Several Planet Princeton readers have reported seeing NBC News Chief Medical Editor Dr. Nancy Snyderman in public over the past day.
Snyderman allegedly was seen sitting in her car outside of the Peasant Grill in Hopewell Boro this afternoon. A reader reported that a man who was with her got out of the car and went inside the restaurant to pick up a take-out order. Another man was in the back seat of her black Mercedes. Snyderman had sunglasses on and had her hair pulled back, the reader said.
An American freelance cameraman working with Snyderman in Liberia last week tested positive for Ebola. Snyderman, a resident of Princeton, was flown back to the United States with a crew member on a private charter flight this weekend. Snyderman and her crew were going to be placed under voluntary quarantine for 21 days as a precaution, NBC News President Deborah Turness announced in a written statement on Oct. 3 (see the letter below). NBC said the group would be closely monitored and was showing no symptoms or warning signs of Ebola.
On Tuesday, NBC News President Deborah Turness said in a statement sent to staff members that Snyderman and her crew were doing well and in good health. “While they are deemed to be at low risk, we have agreed with state and local health authorities that our team will not come to work, and they will stay at home taking their temperatures twice daily and staying in touch with the local health authorities for the remainder of the recommended 21-day period,” Turness said.
Snyderman is not under any kind of mandatory quarantine order by the CDC or the state because she is at a very low risk of contracting Ebola. Any confinement is voluntary.
NBC did not respond to inquiries about Snyderman today, and Snyderman could not be reached for comment.
Snyderman has been NBC’s chief medical correspondent since 2006. She joined the network after 15 years as a correspondent with ABC. She also previously served as a vice president at Johnson & Johnson.

Stored data entries
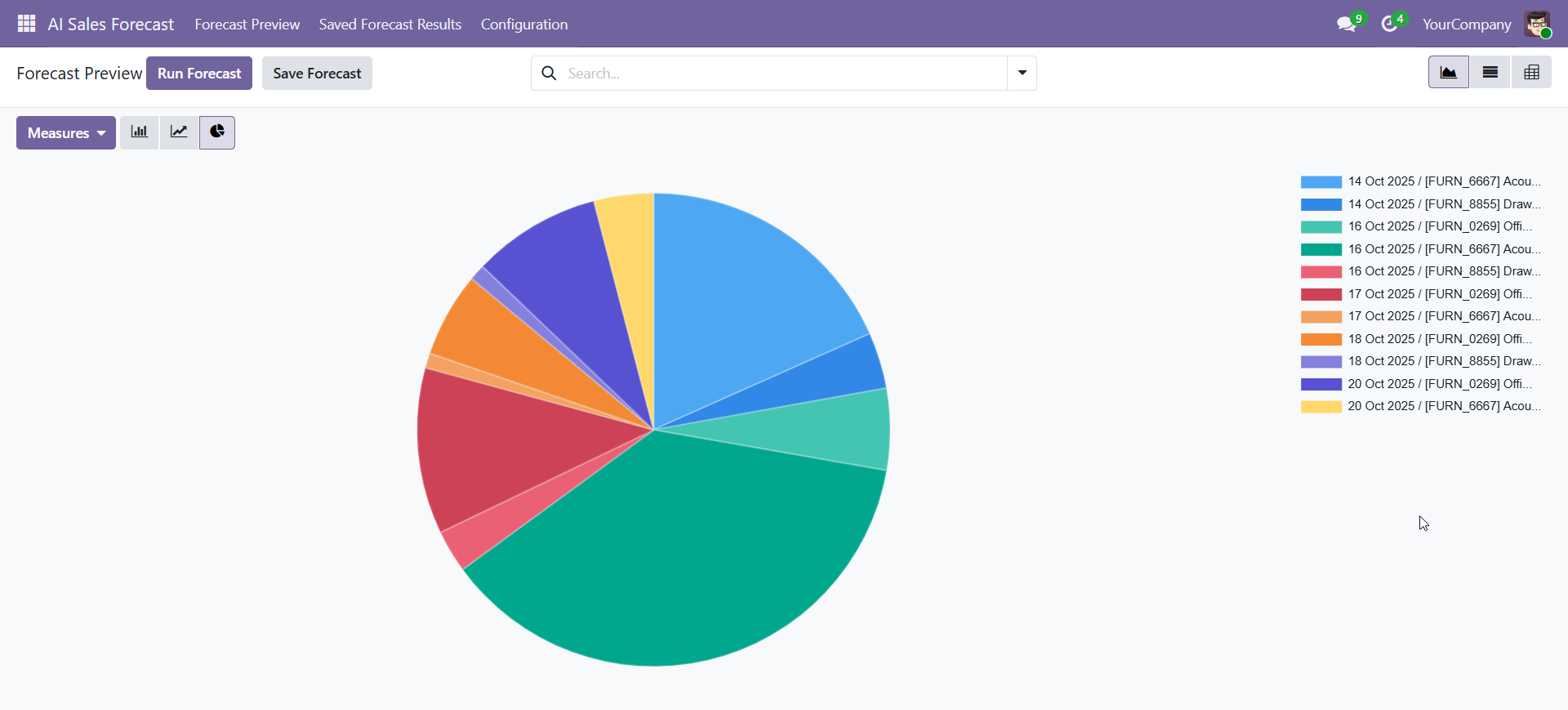Switch to the list view
The height and width of the screenshot is (710, 1568).
point(1490,73)
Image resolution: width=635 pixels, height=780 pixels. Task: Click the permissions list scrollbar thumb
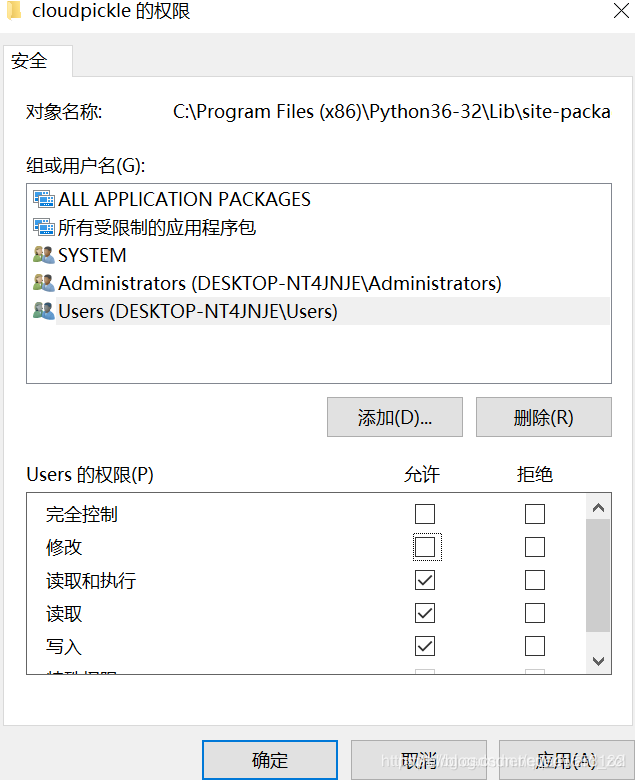[598, 576]
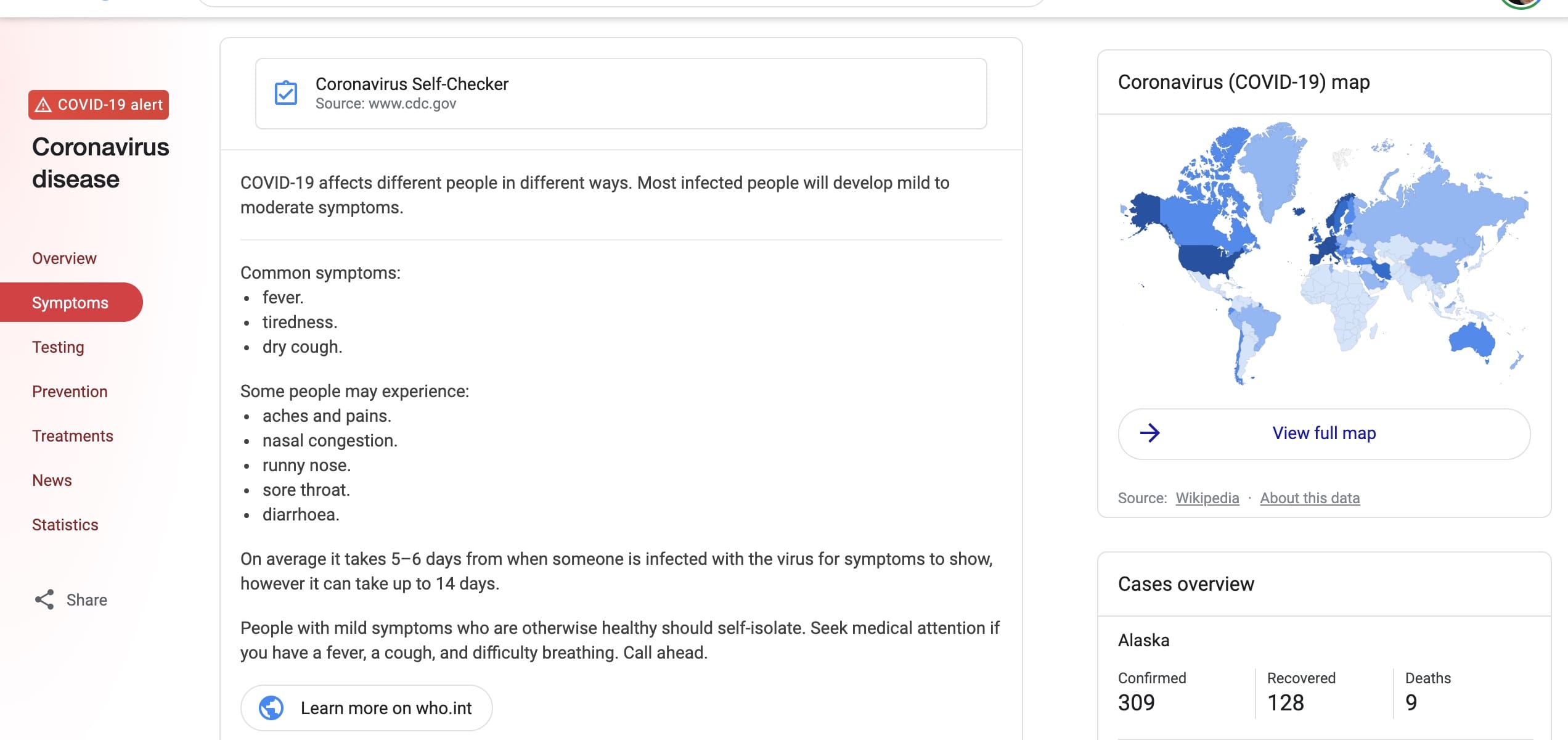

Tasks for this exercise:
[1] According to the report on Snyderman, how many times a day were she and her crew to take their temperatures?
[2] Please list every town and country that the report on Snyderman names.
These rows have nothing to do with the report on Snyderman.

Answers to the problems:
[1] Twice daily.

[2] Princeton, Hopewell Boro, Liberia, the United States